Dietary Leucine Starvation Reduces Skeletal Muscle Mass in GCN2^–/– Mice—The wet weights of hind limb muscle (gastrocnemius plus plantaris) were reduced in all mice in response to caloric restriction (PF) or leucine deprivation. However, when expressed as a ratio to body weight, skeletal muscle from GCN2^+/+ mice generally remained in proportion to body weight irrespective of dietary treatment (Fig. 3D). By contrast, GCN2^–/–HH and GCN2^–/–BC mice demonstrated proportionately greater loss of muscle mass by feeding –LEU (–20.5% and –17.5%, respectively, p < 0.05) and GCN2^–/–HH strain demonstrated marked loss by PF (–16.5%, p < 0.05). Thus, loss of functional GCN2 resulted in greater loss of skeletal muscle in response to nutrient deprivation.

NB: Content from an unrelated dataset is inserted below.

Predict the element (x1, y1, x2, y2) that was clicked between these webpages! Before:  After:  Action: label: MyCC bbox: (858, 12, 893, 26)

Amino Acid Profiles Suggest GCN2^–/– Mice Fed –LEU or PF for 6 Days Are More Catabolic Than GCN2^+/+ Mice— Serum concentrations of the 20 essential and non-essential amino acids were measured at 1 h and 6 days following consumption of experimental diets (Tables II and III). Data in the two GCN2 null strains were pooled, because values were similar. At 1 h, serum leucine concentrations were lower and serum isoleucine and valine concentrations were higher, in all mice fed –LEU (main effect of leucine-free diet by two-way ANOVA, p < 0.05) (Table I). In all mice fed –GLY, serum concentrations of glycine and serine were lower, irrespective of mouse strain (main effect of glycine-free diet by two-way ANOVA, p < 0.05). There were no changes in the concentrations of any other amino acids.

Serum insulin was measured at both 1 h and 6 days following experimental diet intake, and again, data from the two GCN2 null strains were combined (Tables II and III). At both time points, mice fed –LEU demonstrated reduced circulating concentrations of insulin (two-way ANOVA main effect of a leucine-devoid diet, p < 0.05) likely due in part to reduced intake of food during these periods. There was no effect of mouse strain or other dietary treatments on serum insulin values.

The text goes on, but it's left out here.